O Mar que nos Rodeia
Segundo país mais pequeno de África, a seguir às Seychelles, um passeio de barco em redor da ilha (recomendado apenas a espíritos e físicos resistentes), permite-nos apreciar os seus 150 quilómetros de costa. Desde logo, pouco tempo passado de nos fazermos ao largo, um encontro previsível... e outro menos. Grupos de golfinhos residentes passam a escassos metros, antecipando o que justificará, se os golfinhos não bastassem, qualquer incómodo da viagem (a meteorologia não estava do nosso lado e o mar correspondia com a natural agitação): o avistamento de orcas, incluindo uma orca-bebé, que nadam em pequenos grupos alheios à nossa presença. Se as orcas são mamíferos improváveis em águas demasiado quentes para seu gosto, o mesmo não se poderá dizer das baleias, que, infelizmente para nós, já há cerca de duas semanas abandonaram estas paragens.


Boca do Inferno

São Tomé, conhecido como destino de pesca de alto mar, pretende tornar-se também um local de Whale Watching, actividade que o empreendimento turístico localizado no Ilhéu das Rolas está a tentar levar a cabo. E se as baleias passaram antes da nossa chegada, as tartarugas hão-de começar a desovar nas praias do Sul da ilha ainda durante a estadia, apesar de - e de novo infelizmente -, não termos podido assistir ao seu "desembarque" na areia. Chegam durante todo o mês de Dezembro, no que é uma das mais terríveis e comoventes lutas pela sobrevivência do mundo animal. As pequenas tartarugas "correndo" em direcção à água e fugindo dos inúmeros predadores que as tentam impedir de alcançá-la (o homem foi excluído desse papel, pelo menos em princípio, a partir do momento em que as tartarugas se tornaram uma espécie protegida).


Ilhéu das Rolas
As mais de cinco horas de passeio marítimo permitem-nos ficar a conhecer o recorte exacto da ilha e tomar consciência da sua diversidade.

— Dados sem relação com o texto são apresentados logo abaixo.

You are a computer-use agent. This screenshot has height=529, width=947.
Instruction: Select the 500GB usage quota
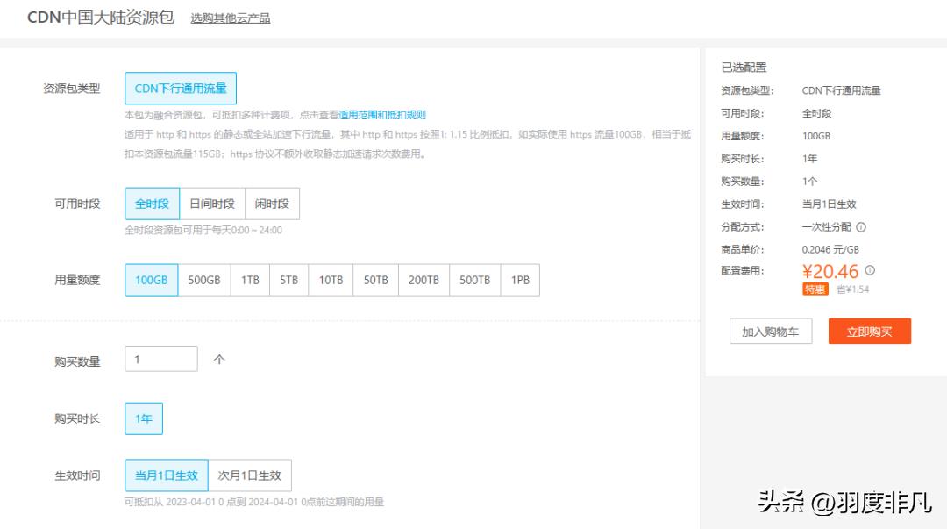click(205, 279)
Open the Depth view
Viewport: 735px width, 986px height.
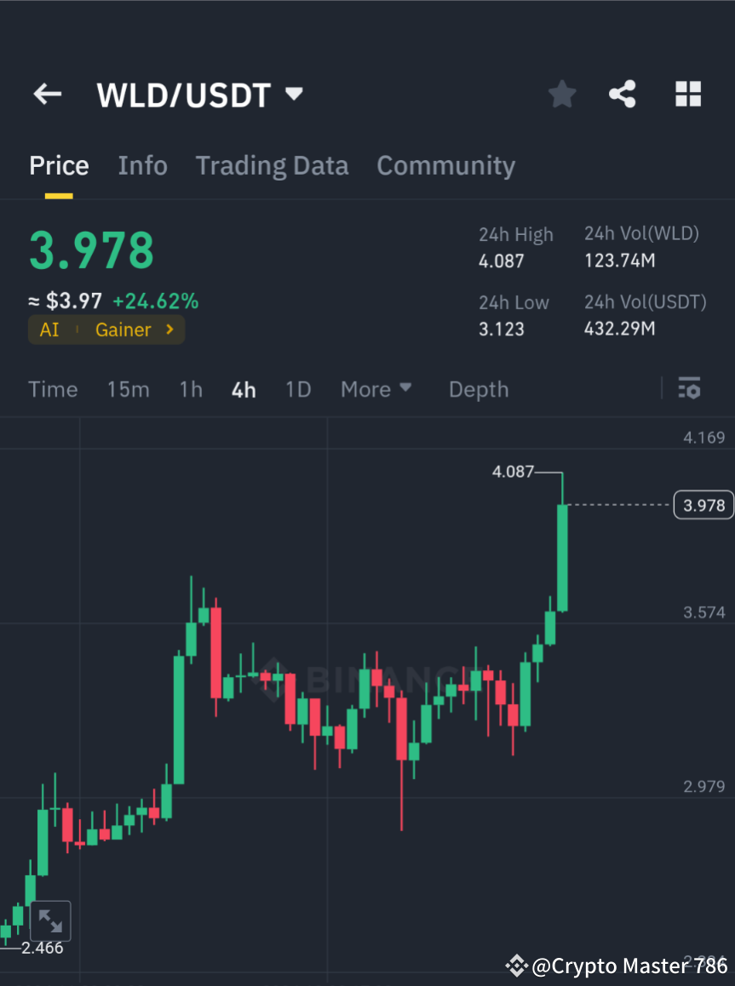tap(478, 388)

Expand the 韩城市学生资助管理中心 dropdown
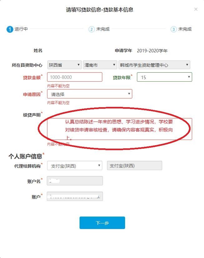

Pequenas baías rodeadas de coqueiros alternam com vertentes escarpadas e vegetação cerrada, de impossível acesso; algumas praias de areais mais extensos, apenas a nordeste (cabe dizer, em abono da verdade, que muitas delas estão hoje perigosamente ameaçadas pelo "desvio" das suas areias para a construção) rematam encostas suaves

A caminho de Angolares
que desaguam junto ao mar; povoações ribeirinhas adivinham-se por entre a vegetação; cones vulcânicos (sobretudo na zona centro e sul) destacam-se num perfil intrincado de montes e vales, e é o verde, sempre o verde, denso e luminoso, que como que embrulha a ilha em mistério, justificando o sonho de uma criança (hoje mulher) que em pequena, conta--me, vivia o pavor de se perder pelos caminhos da floresta e nunca mais ser encontrada.